Krishna, Anup and their cousin Om Lata Bahadur, all octogenarians, are from a generation that remembers a Delhi that ended at Daryaganj. The tale of three daadis can well be a documentation of the way the city and its culture has evolved over the decades. Says Om Lata, “My mother used to tell me, ‘Dilli gaon tha, ab shaher ho gaya hai’. Can imagine how Dilli was if she had this to say?”

The three sisters are part of the prestigious Kayastha-Mathur family of Bahadurs, a closely-knit prosperous joint family, which shifted to Civil Lines after staying at Chailpuri in the Walled City for more than three centuries.
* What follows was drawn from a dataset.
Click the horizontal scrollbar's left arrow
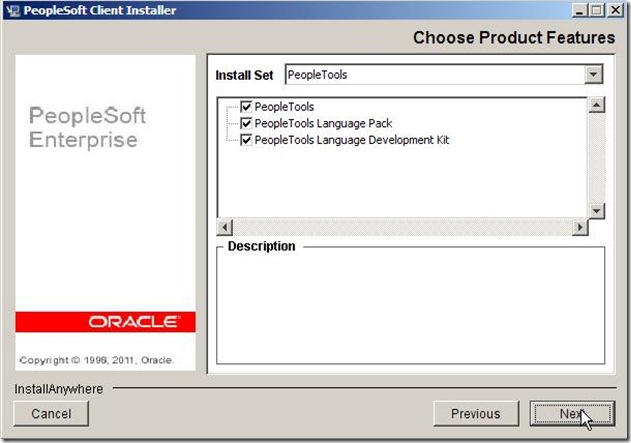 225,228
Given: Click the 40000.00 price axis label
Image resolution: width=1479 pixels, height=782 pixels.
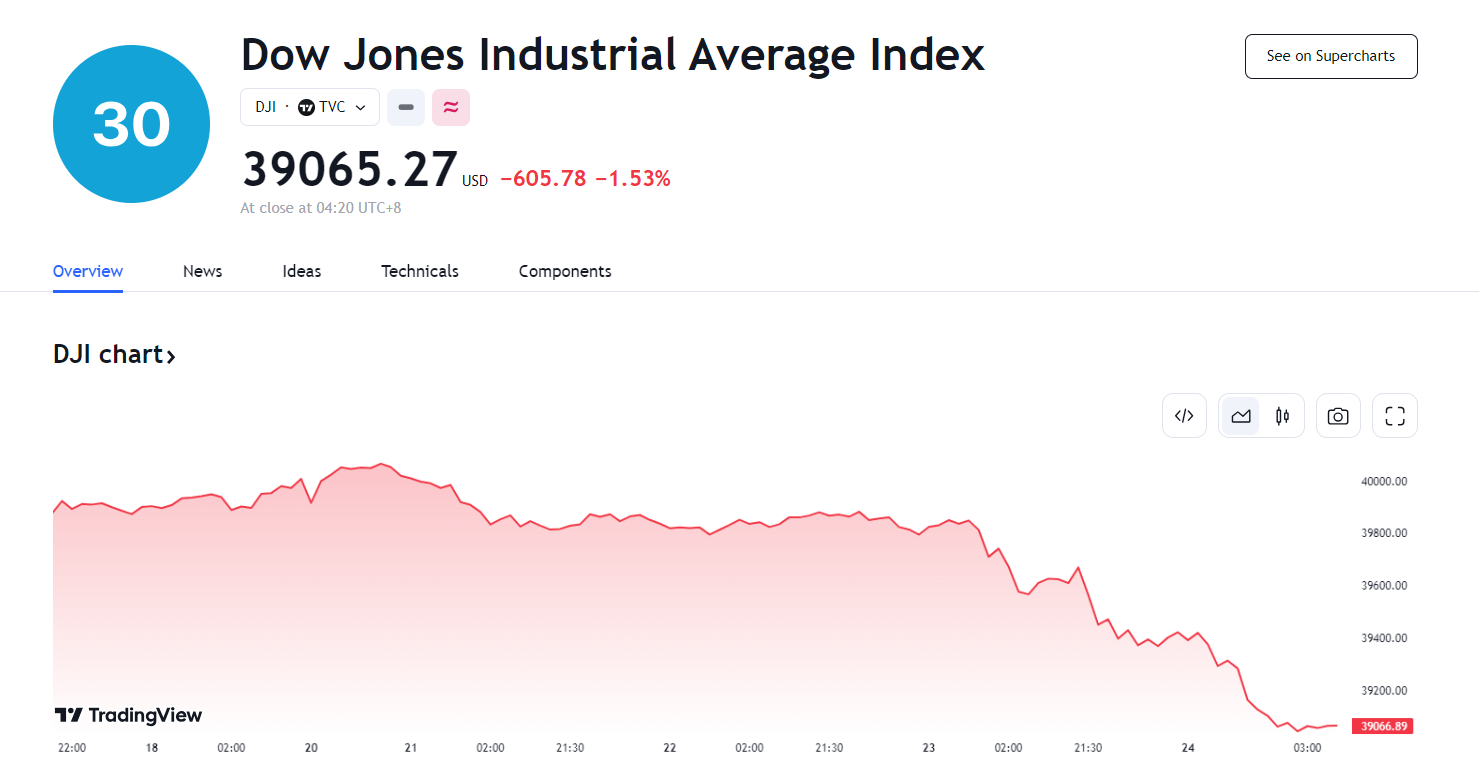Looking at the screenshot, I should (x=1384, y=481).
Following their traditional profession — Kayasthas are believed to have descended from Chitragupta to become scribes for mankind — their ancestors served the Mughal rulers as scribes with Raja Raghunath ultimately becoming the Prime Minister of Aurangzeb.

After the Mughal Raj came the British Raj during which the Mathurs continued to occupy top positions like that of Mir Munshee (coordinating affairs between Mughals and the British). Later, 35 years after 1857, their great great grandfather Jeewanlal actually introduced the then Viceroy to his work.
At the start of the 20th century were three brothers Narain Das, Raj Narain and Mukund Lal, who stayed close by in different bungalows with large families. Anup Rani and Krishna are daughters of barrister Raj Narain’s daughter while Om Lata is daughter of Mukund Lal’s son. Thanks to high literacy levels, the Mathurs were among the first lot of bureaucrats and lawyers in the city.

Those days, in the absence of radio, children listened to grandma’s tales, went swimming to Yamuna and frolicked on its banks.

Slowly the cityscape changed and with it, changed the culture and lifestyle. Om Lata married a highly placed IPS officer Shivraj Bahadur in 1951 while Krishna married in 1952 to a Railway official. Incidentally, their in-laws had homes in Old Delhi.

Now living a peaceful life still observing and remembering how the city has changed in front of them, the three sisters are, however, nonchalant about the changes. “I am happy now, but (was) not when the city was growing. But I am an optimist, I go with the time,” sums up Om Lata.